Solo hay dos formas para salir de este estado de abulia. La primera depende de que en unos nuevos comicios emerjan mayorías homologables a las del pasado, bien en solitario o, en su defecto, mediante emparejamientos no demasiado complejos. A tenor de las encuestas disponibles, es probable que no llegue a producirse, por lo que el problema se trasladaría de nuevo a la siguiente legislatura, como ocurrió en 2016, después de repetirse las elecciones. Aunque los escaños se distribuyan de un modo diferente, la clave estriba en si esas variaciones repercuten sobre la suma global que forman los dos grandes bloques existentes. Podría pasar que únicamente se modificaron los equilibrios internos de cada franja, beneficiando a unos partidos sobre otros, y que los bloques en sí continuaran igual, a salvo de un par de diputados hacia arriba o hacia abajo, insuficientes en todo caso para garantizar la autonomía parlamentaria de cualquiera de los dos lados. De cumplirse este supuesto, las fuerzas nacionalistas y regionalistas, una vez más, jugarían un papel crucial.
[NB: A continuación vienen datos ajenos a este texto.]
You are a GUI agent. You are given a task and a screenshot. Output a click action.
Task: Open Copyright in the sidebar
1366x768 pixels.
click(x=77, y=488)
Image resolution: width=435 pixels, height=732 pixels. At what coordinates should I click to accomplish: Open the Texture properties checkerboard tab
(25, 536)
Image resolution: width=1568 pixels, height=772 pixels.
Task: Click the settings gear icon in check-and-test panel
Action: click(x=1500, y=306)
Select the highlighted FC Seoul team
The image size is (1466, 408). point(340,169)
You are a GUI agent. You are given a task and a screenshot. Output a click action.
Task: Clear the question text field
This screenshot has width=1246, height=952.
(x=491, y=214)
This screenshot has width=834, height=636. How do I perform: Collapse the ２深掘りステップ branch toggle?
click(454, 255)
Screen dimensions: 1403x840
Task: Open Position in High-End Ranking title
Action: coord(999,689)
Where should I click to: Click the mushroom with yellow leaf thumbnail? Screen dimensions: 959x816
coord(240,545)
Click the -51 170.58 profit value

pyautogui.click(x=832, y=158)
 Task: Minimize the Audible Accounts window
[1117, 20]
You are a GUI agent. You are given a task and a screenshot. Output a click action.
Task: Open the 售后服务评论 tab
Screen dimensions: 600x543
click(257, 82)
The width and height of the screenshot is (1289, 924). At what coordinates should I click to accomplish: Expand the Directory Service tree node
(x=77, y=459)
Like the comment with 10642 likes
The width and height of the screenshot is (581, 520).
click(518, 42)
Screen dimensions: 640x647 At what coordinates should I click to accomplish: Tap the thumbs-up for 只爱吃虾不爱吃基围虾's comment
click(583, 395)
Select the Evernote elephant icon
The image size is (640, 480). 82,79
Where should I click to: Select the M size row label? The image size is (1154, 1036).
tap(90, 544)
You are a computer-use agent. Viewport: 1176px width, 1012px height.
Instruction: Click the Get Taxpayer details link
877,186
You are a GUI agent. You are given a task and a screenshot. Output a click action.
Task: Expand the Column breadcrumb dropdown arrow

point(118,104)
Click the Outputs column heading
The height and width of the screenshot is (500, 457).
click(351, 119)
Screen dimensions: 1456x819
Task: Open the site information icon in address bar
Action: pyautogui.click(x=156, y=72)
La segunda opción exige de los partidos un cambio de actitud basado en la asunción del contexto multipartidista. Estar dispuestos más a menudo a llegar a acuerdos como el alcanzado durante la tramitación de los Presupuestos Generales del 2018, desde el PAR, Ciudadanos, Podemos y el PP, para dotar a Aragón de 137,6 millones adicionales en inversión estatal. No se trata de renunciar a la ideología sino de extraer al máximo la esencia de la política como arte de lo posible. De lo contrario, solo quedará la política de lo imposible, es decir, nada. La discusión de los nuevos presupuestos supone una oportunidad para ensayar esta vía, ¿la aprovecharán?